◆ EXCERPTED TEXT
Begin

In early 2008, we joined a number of professional bodies, learned societies and research organisations in writing to Environment Secretary Hilary Benn, urging the Government to continue negotiations with the European Commission and other Member States on a legal framework for good management of soil resources.
Scientific evidence unequivocally supports the case for improved protection of European soils. Governments have a responsibility to ensure that an effective legal framework exists to protect especially the most versatile and valuable soil systems.
Although soil may be located in a particular member state, the effects of its poor protection and management impact widely: the importance of soil systems to carbon, water resource and biodiversity management at continental scales is constantly underlined in the scientific literature. The loss of highly productive soil to urban expansion is materially reducing capacity for food production, which is of strategic concern to us all.
We were therefore disappointed that the Secretary of State replied in August 2008 to our second letter: “I do not feel that the proposals currently on the table would enable the UK to meet its policy objectives for protecting soils in the most effective way.”
In 2009 the Department for Environment, Food and Rural Affairs (DEFRA) published Safeguarding our soils: a strategy for England, which set out guidance and a number of long term objectives for policy and research towards achieving sustainable soil management. The current government has also adopted this document as setting out the “current policy context on soils”.

End

◆ WORK INSTRUCTIONS
1) Condense the paragraph of the soil protection text that begins "Although soil may be located" into a short bulleted list, keeping its main facts.
2) Answer these questions from the soil protection text:
(a) To whom was the early 2008 letter addressed?
(b) When did the Secretary of State reply to the second letter?
(c) What document did DEFRA publish in 2009?
3) Retype the soil protection text from "In early 2008, we" to "of soil resources.".
The data after this point come from a separate source.

◆ SUPPLIED MATERIAL
Begin

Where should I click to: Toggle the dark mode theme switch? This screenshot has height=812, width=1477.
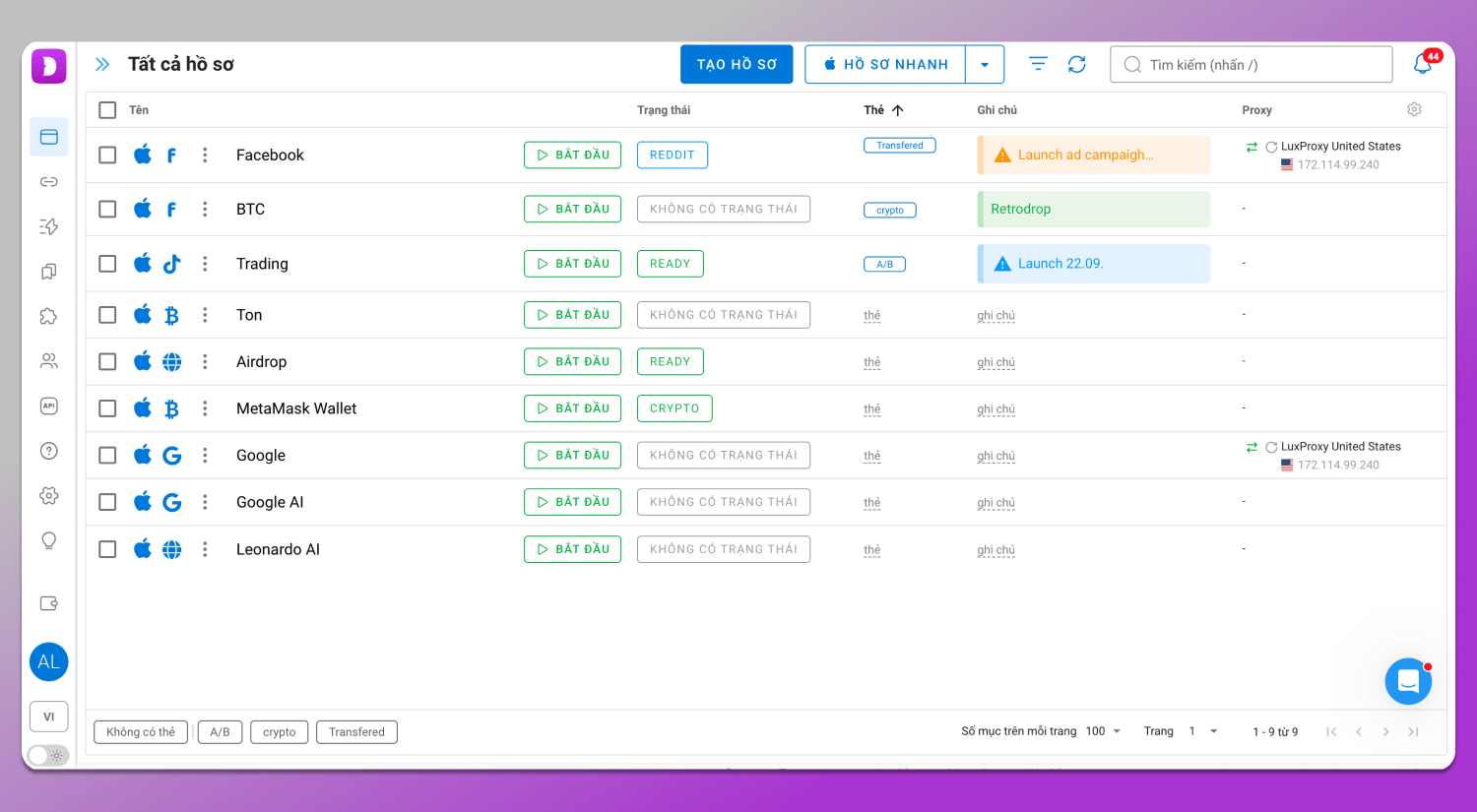pos(47,755)
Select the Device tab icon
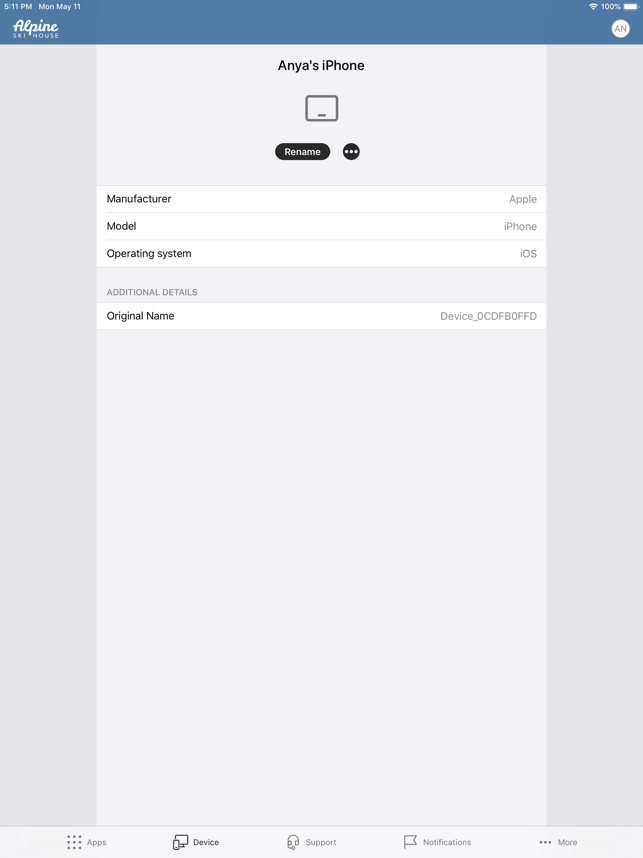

End

◆ WRITTEN ANSWERS
1)
- Soil lies within a particular member state, but the effects of poor protection and management reach widely.
- Scientific literature repeatedly stresses the importance of soil systems for carbon, water resource and biodiversity management at continental scales.
- Urban expansion is consuming highly productive soil and materially reducing food production capacity, a strategic concern for everyone.

2)
(a) Environment Secretary Hilary Benn
(b) August 2008
(c) Safeguarding our soils: a strategy for England

3)
In early 2008, we joined a number of professional bodies, learned societies and research organisations in writing to Environment Secretary Hilary Benn, urging the Government to continue negotiations with the European Commission and other Member States on a legal framework for good management of soil resources.